I am running qiime2-2024.10.1 that was installed with conda.
I can’t seem to find a forum topic that matches my problem.
Any help is much appreciated!
Hello @bryan.fisher1,
When I ran it, it treated the semicolons like space between commands and gave me the errors: “NA command is unfound” and “__ command is unfound”.
I think this is simply because your shell is trying to interpret your taxonomic string as a series of commands. I would put them in quotes "" and try again.
1 Like
Hi @bryan.fisher1,
I'd like to point out that the taxonomy strings as presented in the visualizer are not actually how they are stored in the taxonomy.qza file. That is, the taxonomy string is padded with ;__ as you unveil more taxonomic ranks within the visualizer.
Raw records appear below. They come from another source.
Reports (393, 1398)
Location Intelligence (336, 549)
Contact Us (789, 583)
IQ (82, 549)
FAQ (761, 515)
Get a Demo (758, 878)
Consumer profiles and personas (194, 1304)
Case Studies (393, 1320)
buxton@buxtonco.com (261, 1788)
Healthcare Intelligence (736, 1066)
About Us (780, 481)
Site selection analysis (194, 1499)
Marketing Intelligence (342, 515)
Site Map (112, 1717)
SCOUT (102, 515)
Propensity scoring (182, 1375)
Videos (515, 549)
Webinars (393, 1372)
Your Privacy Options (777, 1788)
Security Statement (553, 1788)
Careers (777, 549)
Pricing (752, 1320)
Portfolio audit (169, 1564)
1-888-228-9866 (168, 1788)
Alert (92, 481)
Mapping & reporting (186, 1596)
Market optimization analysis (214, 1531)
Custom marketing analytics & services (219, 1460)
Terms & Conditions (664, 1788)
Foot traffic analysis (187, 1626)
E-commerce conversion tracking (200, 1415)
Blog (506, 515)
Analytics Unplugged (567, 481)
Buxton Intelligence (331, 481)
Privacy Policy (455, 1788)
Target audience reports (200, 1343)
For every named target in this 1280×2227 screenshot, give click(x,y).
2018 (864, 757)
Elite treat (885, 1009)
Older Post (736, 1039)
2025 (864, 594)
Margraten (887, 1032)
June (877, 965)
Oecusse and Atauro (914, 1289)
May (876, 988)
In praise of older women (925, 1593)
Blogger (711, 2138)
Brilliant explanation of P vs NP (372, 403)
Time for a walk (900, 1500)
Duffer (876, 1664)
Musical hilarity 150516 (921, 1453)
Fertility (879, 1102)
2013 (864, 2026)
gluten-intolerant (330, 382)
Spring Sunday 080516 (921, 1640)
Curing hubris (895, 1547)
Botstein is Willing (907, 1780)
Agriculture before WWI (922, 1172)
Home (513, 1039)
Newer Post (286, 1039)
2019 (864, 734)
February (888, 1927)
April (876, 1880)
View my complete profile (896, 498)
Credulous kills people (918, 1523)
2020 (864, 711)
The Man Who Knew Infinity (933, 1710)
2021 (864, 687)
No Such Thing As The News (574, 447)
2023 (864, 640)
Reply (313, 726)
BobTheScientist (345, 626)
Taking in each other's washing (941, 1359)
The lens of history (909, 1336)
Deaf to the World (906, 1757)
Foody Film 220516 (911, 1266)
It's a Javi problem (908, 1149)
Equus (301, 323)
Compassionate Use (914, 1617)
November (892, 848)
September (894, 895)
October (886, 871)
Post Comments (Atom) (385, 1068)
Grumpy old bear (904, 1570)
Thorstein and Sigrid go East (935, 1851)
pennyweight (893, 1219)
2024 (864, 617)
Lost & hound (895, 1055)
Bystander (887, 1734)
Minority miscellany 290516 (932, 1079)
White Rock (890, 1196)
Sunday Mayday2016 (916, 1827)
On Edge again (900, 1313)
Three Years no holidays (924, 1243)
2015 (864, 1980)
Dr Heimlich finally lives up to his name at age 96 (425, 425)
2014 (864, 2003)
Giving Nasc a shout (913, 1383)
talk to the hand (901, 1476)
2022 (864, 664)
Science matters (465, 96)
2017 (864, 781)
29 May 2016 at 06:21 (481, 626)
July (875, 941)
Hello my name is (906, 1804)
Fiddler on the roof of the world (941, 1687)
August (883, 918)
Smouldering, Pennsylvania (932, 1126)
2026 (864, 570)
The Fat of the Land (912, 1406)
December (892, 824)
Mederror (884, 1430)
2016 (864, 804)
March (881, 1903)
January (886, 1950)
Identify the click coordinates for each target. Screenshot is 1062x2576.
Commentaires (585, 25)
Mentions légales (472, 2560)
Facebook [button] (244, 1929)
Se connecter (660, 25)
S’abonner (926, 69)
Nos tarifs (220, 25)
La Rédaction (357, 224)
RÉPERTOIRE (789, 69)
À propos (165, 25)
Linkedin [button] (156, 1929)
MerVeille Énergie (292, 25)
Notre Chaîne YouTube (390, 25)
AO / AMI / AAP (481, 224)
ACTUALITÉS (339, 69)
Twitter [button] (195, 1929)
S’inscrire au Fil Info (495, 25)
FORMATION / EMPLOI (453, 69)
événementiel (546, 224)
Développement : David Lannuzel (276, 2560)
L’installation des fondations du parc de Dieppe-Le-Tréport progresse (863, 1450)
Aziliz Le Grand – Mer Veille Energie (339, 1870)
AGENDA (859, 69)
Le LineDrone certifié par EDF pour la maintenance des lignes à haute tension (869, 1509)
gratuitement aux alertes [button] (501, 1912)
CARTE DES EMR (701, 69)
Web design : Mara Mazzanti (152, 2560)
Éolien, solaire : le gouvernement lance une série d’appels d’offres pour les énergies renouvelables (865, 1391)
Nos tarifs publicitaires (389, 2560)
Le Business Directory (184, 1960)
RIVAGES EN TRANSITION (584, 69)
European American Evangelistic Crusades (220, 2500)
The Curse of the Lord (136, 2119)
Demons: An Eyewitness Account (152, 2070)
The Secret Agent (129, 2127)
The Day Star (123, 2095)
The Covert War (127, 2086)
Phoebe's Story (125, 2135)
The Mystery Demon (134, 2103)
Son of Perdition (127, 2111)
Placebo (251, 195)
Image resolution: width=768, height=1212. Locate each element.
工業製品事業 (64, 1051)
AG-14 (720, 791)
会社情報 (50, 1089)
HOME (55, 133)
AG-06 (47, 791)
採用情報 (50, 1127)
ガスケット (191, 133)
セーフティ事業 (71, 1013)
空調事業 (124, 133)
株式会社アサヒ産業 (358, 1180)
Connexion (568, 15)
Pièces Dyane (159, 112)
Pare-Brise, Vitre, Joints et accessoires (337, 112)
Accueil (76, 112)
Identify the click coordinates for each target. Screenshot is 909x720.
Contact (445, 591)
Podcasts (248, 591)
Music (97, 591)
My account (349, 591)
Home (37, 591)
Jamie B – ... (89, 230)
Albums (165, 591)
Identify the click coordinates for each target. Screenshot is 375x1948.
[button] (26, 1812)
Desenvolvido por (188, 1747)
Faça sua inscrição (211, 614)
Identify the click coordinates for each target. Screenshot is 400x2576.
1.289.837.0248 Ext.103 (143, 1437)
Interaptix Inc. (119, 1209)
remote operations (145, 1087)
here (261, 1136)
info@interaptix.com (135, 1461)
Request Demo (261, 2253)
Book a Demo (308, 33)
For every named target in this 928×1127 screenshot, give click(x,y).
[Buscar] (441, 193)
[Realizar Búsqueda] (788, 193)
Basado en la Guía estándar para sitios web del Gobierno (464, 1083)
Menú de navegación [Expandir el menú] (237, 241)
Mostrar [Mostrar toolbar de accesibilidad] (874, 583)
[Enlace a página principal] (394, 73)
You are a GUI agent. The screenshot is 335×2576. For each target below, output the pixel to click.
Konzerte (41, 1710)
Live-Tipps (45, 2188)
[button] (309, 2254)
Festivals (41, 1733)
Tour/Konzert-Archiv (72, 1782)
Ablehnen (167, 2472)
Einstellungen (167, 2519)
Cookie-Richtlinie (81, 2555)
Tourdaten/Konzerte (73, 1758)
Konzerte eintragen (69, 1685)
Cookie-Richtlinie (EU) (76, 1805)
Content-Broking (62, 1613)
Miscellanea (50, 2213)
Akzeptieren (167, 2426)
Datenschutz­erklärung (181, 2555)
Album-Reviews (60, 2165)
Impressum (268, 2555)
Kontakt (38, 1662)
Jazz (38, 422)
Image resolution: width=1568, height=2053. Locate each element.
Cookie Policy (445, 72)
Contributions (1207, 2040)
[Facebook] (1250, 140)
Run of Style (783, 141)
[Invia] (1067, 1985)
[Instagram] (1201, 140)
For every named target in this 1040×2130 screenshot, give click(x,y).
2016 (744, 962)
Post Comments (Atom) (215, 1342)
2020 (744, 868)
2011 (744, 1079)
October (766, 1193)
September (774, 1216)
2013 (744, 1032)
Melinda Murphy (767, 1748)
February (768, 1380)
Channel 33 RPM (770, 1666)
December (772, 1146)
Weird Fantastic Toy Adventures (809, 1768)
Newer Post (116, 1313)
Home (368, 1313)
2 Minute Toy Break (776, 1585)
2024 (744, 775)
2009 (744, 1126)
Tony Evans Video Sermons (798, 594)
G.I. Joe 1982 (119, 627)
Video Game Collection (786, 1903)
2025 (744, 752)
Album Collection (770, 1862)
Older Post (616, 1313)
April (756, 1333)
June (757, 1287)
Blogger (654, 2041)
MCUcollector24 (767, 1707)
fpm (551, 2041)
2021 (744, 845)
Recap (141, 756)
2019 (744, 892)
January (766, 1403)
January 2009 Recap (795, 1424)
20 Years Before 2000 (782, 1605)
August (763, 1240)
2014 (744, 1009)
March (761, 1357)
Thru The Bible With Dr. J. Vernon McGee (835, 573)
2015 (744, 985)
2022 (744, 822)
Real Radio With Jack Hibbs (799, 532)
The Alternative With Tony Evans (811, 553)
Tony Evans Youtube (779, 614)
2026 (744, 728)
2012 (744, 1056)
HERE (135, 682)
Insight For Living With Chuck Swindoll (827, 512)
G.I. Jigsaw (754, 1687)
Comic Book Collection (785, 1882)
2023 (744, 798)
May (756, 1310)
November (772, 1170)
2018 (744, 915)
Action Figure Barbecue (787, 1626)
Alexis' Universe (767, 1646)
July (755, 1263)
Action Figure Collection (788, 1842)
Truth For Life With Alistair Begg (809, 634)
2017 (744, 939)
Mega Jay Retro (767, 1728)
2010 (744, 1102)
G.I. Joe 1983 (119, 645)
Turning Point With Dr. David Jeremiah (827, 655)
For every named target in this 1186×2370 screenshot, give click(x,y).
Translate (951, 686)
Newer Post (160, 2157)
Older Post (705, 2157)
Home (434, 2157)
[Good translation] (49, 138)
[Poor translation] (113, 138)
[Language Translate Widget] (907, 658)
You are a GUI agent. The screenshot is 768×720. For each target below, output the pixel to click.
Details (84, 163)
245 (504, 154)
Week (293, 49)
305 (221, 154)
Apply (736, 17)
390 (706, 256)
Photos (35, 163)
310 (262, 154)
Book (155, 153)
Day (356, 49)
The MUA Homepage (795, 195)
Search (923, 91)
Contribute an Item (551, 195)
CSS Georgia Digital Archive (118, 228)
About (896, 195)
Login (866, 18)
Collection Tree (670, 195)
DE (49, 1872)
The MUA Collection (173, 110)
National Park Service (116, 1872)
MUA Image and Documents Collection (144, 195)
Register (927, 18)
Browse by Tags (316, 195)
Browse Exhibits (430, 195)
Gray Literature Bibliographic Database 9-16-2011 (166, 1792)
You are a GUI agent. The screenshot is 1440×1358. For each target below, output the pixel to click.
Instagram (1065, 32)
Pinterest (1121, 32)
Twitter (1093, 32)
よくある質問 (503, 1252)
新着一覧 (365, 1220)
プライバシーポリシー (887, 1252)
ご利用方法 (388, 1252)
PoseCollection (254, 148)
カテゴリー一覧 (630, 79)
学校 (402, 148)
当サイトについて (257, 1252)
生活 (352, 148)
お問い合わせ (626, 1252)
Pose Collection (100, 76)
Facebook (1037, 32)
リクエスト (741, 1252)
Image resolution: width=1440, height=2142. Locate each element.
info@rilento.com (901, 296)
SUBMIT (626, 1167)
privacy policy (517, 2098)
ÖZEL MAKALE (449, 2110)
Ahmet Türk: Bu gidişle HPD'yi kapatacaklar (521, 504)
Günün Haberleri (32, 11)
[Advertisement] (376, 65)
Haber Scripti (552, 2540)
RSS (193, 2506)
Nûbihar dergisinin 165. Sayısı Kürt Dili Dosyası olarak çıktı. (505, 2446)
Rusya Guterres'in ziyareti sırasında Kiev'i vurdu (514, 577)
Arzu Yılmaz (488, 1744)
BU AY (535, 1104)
I am not sure if this is intended to be a microbial survey, or not. If it is, then you'll want to remove Streptophyta too, as those are plants.
So to extend the prior suggestion you should be able to run:
...
--p-query-delimiter ',' \
--p-exclude "unknown,Unknown,unassigned,Unassigned,Chlorophyta,Cycadales,Streptophyta,Chloroplast,Mitochondria" \
--p-mode contains \
...
1 Like
Hi Mike,
I am looking at plant ITS2.
To filter it, I split the commands into two functions, one for “contains” and one for “exact”.
qiime taxa filter-table --i-table sample-filtered-table.qza --i-taxonomy taxonomy.qza --p-exclude unknown,Unknown,unassigned,Unassigned,Chlorophyta,Cycadales --o-filtered-table filtered-table1.qza
qiime taxa filter-table --i-table filtered-table1.qza --i-taxonomy taxonomy.qza --p-mode exact --p-exclude "Streptophyta;NA","Streptophyta" --o-filtered-table filtered-table2.qza
1 Like

Okay, that is what I was going to suggest if this was plant and not microbial data.
So, I assume you got things working now?